The Massachusetts Appeals Court today reversed the conviction of Lynn Police Officer Geovanni Ruano for intimidating a witness following an alleged road rage incident. The name of the case is Commonwealth v. Ruano.
Officer Ruano was charged with intimidation of a witness, assault and battery with a dangerous weapon, and assault and battery, but he was convicted only of intimidation of a witness. The Commonwealth alleged that Officer Ruano lost his temper in 2010 after concluding that the witness’ car was blocking his SUV. According to the prosecutor, Officer Ruano screamed and swore at the witness, told the witness he was a police officer, and used the SUV to shove the witness (resulting in the witness ending up on the hood of the SUV).
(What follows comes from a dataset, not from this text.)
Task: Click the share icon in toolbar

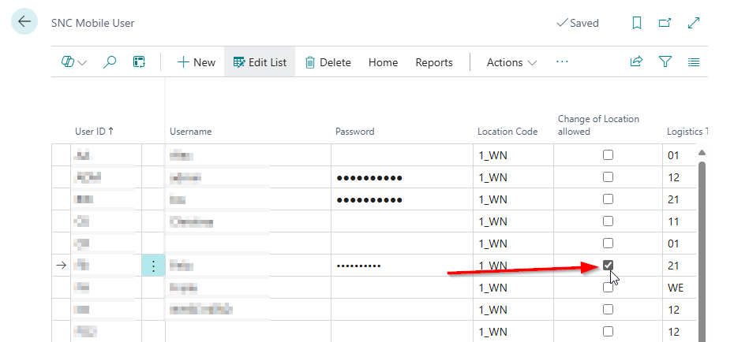Action: click(x=636, y=62)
The day after the incident, Officer Ruano learned that the witness had filed a police report. Officer Ruano’s girlfriend, who lived across the street from the witness, went to the witness’ house and asked if Officer Ruano could apologize. The witness agreed, and Officer Ruano and his girlfriend appeared and were invited into the witness’ kitchen. Officer Ruano and the witness sat on opposite ends of the kitchen table and had a conversation that was witnessed by Officer Ruano’s girlfriend and the witness’ roommate. Officer Ruano reminded the witness that he was a police officer and said the case was endangering his career and his pension. He also told the witness about his two daughters, one of whom was in college, and asked the witness to recant. Officer Ruano told the witness that by recanting, he would “make 200 plus friends and… could have the key to the city….” There are around 200 Lynn police officers. At the end of the conversation, Officer Ruano and the witness shook hands. There was a second meeting the same day, also held at the witness’ home, where Officer Ruano coached the witness how to lie to investigators.
The following day, police officers called the witness and the witness changed his original story (but did not say what Officer Ruano coached him to say). At a later meeting at the police department, the witness confirmed the veracity of his first story and told the police about his subsequent meetings with Officer Ruano.
Officer Ruano was convicted of intimidation of a witness. The Commonwealth argued two theories: that Officer Ruano had either (1) conveyed a gift or something of value to the witness; or (2) intimidated the witness with the intent to interfere with the criminal proceeding. The jury convicted Officer Ruano only on the “intimidation” prong of the statute. While saying this presents a “close case,” the Appeals Court ruled that the Commonwealth had introduced insufficient evidence to establish that Officer Ruano had intimidated the witness.
The Court acknowledged prior cases where appellate courts have ruled that “intimidation” does not require an overt threat. Instead, a court (and a jury) is required to consider the context in which a statement is made to determine if it is threatening. Here, the Appeals Court gave great weight to the lack of evidence regarding Officer Ruano’s tone of voice, gestures, or body language during the conversation with the witness. They sat at opposite ends of a table during the conversation. While he mentioned his employment as a police officer, Ruano did not suggest to the witness that he might suffer adverse consequences if he decided to testify. The Appeals Court said that while the jury could have concluded that Officer Ruano intended to influence the witness’ testimony, there was insufficient evidence to establish that such influence was achieved by intimidation.
This is an awfully narrow reading of the intimidation statute, and it will be interesting to see if the Supreme Judicial Court reviews the Appeals Court’s opinion. In any event, this case presents a good reminder that anyone who is charged with, or being investigated for committing, a crime should not talk to anybody except for an experienced criminal defense attorney.